# Federated matrix factorization

In this notebook we build a federated version of the well-known SVD recommender system introduced by [Simon Funk](https://sifter.org/~simon/journal/20061211.html) during the Netflix Prize. In the following we give a short description of the algorithm and point towards the relevant papers to develop a federated version.

The input data is a matrix $r_{iu}$, dubbed the item-user matrix, which contains the ratings that users (indexed by $u, v$) have given to different items (indexed by $i, j$). Since not all the users have rated every item, this matrix is typically large and very sparse (with missing values). The goal is to fill in the missing values given the information we have. This provides a dense matrix $\hat r_{iu}$ which contains an estimate of how users would rate items they have not yet interacted with. This information can then be used to give recommendations.

In this notebook, we will consider a simple case in which the guess for $\hat r_{iu}$ is given by
$$
\hat r_{iu} = \mu + q_i\cdot p_u
$$
where $\mu$ is the mean value of $r_{ui}$. For fixed item $i$ and user $u$, $q_i, p_u$ are vectors in $\mathbb R^f$, that have to be estimated based on the known $r_{iu}$. Here $f$ is an integer that defines the model.

In order to estimate $q_i, p_u$ we minimize the (L2-regularized) squared error function
$$
J(q, p) = \frac{1}{2}\sum_{(i,u)\in \mathcal K} e_{iu}^2 + \frac{1}{2}\sum_{i=1}^N \lambda^{(q)}_i ||q_i||^2 + \frac{1}{2}\sum_{u=1}^M  \lambda^{(p)}_u||p_u||^2 \,,
$$
with
$$
e_{iu} = r_{iu} - \mu - q_i\cdot p_u
$$
and where $\mathcal K$ is the set of tuples $(i,u)$ for which $r_{iu}$ is known and $ \lambda^{(q)}_i, \,\lambda^{(p)}_u$ are hyper-parameters. 
Two popular approaches to optimize $J(q,p)$ are Alternating Least Squares (ALS) and Stochastic Gradient Descent (SGD).

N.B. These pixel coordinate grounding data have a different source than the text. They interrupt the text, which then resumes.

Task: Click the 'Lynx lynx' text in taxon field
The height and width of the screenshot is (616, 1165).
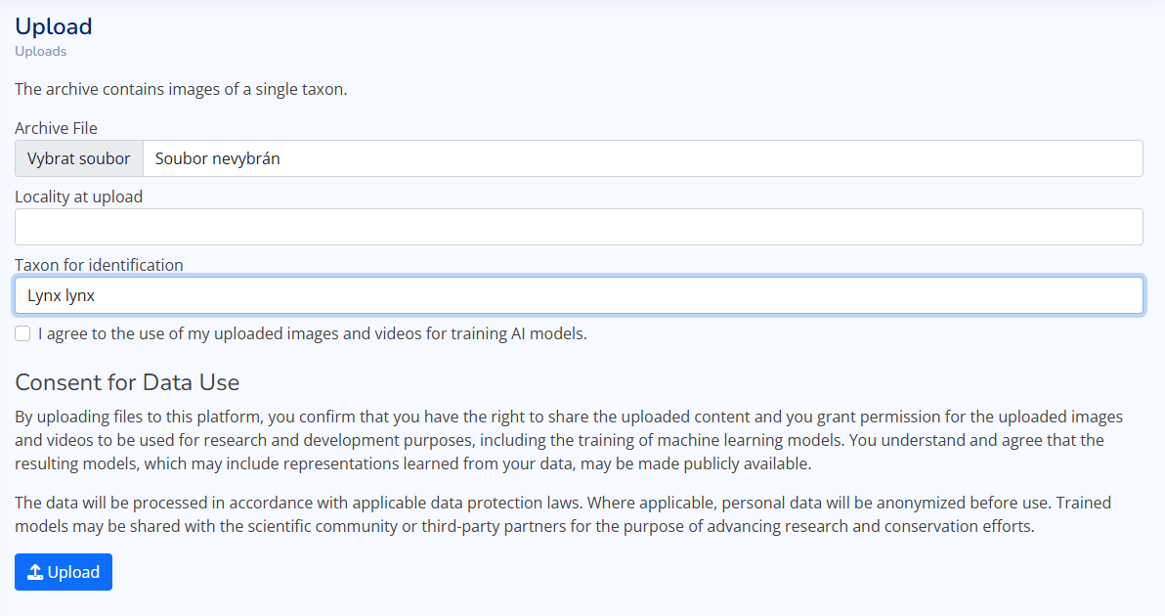Action: (x=61, y=295)
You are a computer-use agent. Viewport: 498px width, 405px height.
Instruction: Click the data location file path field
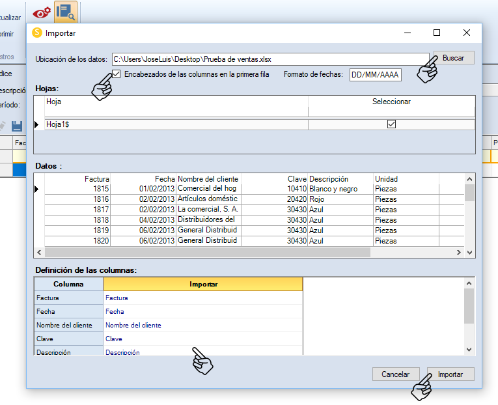[x=270, y=59]
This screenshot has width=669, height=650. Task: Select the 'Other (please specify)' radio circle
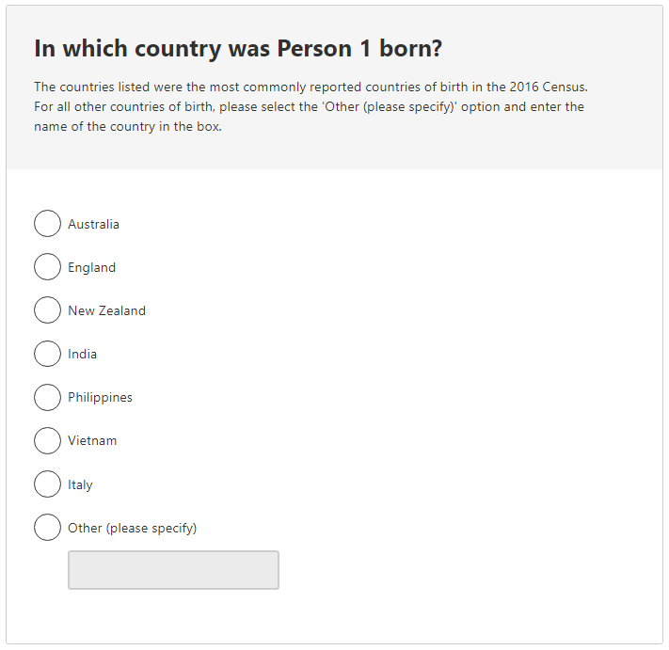(47, 528)
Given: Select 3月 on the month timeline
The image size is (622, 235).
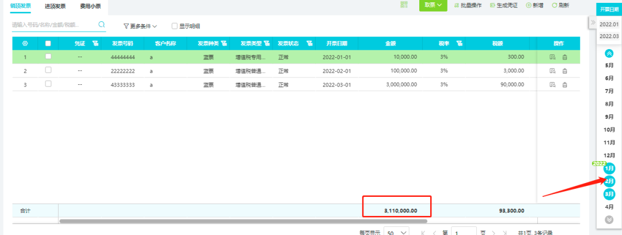Looking at the screenshot, I should [x=609, y=194].
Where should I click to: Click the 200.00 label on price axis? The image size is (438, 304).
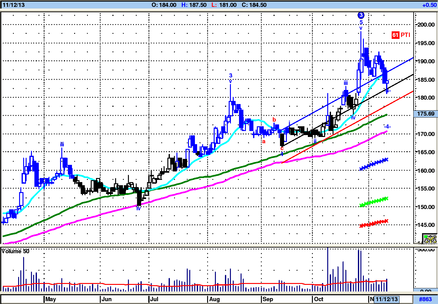point(426,25)
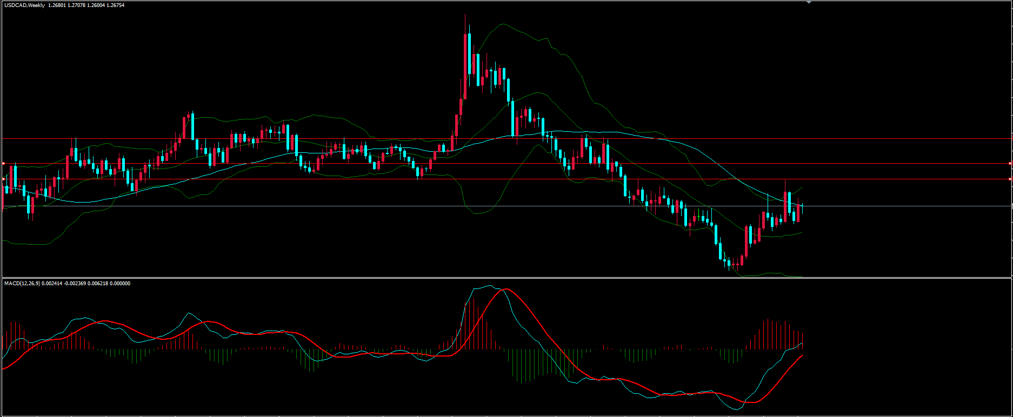
Task: Click the time scale along the bottom
Action: pos(486,416)
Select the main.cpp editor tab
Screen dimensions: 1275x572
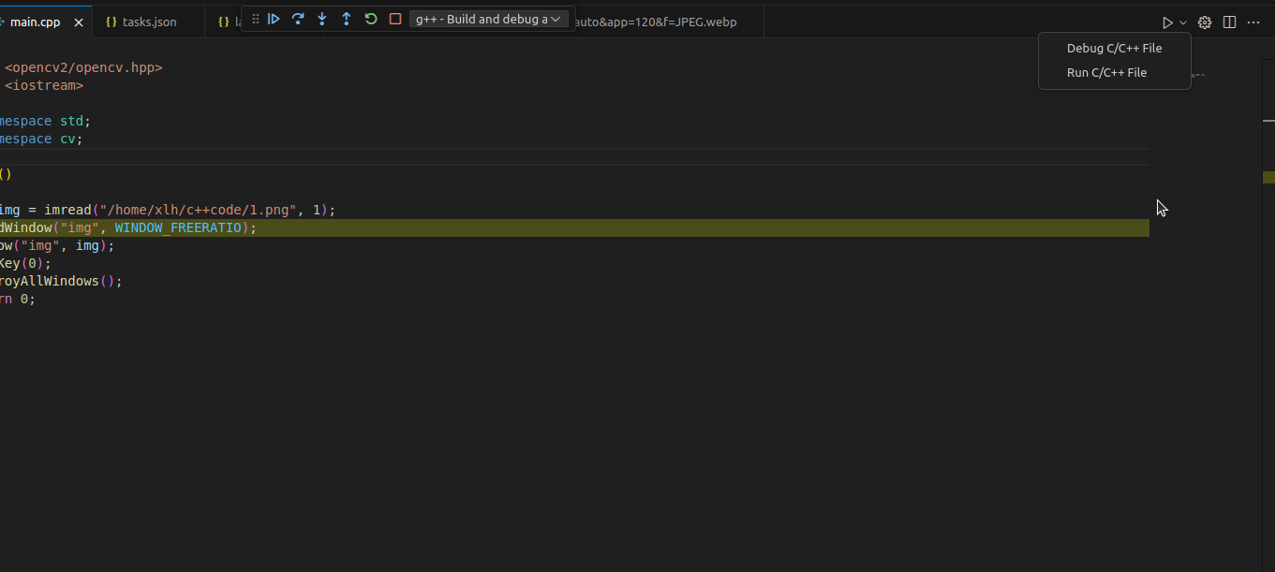(37, 22)
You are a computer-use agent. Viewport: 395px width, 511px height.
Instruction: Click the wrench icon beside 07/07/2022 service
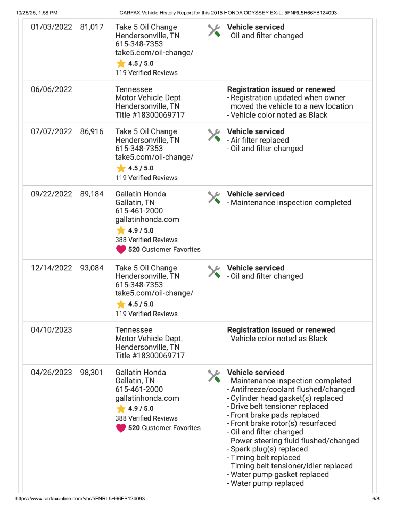[x=214, y=135]
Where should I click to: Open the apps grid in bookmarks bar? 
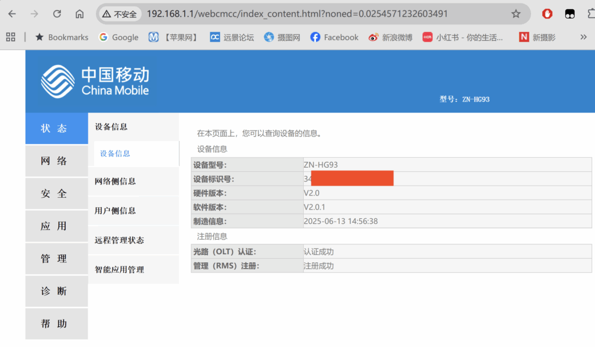[10, 37]
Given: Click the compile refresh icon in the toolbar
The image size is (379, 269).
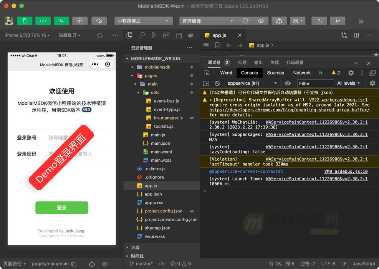Looking at the screenshot, I should pos(245,21).
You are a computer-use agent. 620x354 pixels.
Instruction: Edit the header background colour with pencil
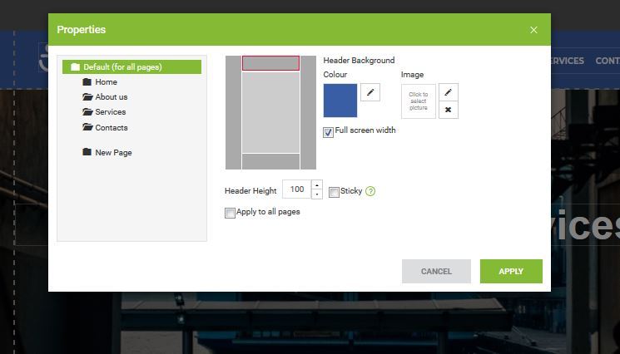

In this notebook we implement both the standard SGD as well as a federated version. The latter is a mixture between the implementations described in [1711.07638](https://arxiv.org/abs/1711.07638) and in [1901.09888](https://arxiv.org/abs/1901.09888). In particular, we implement an *explicit* SVD including Laplace noise in the gradients computed by each client. As it stands, the server knows which items the user has interacted with but does not know either the rating or the client's  latent factors. It would be interesting to include a Permanent Randomized Response (PRR) mechanism to hide the items the user has interacted with, as done in [1711.07638](https://arxiv.org/abs/1711.07638) (see also the notebook on [PRR and the average attack](./differential_privacy_binary_average_attack.ipynb)).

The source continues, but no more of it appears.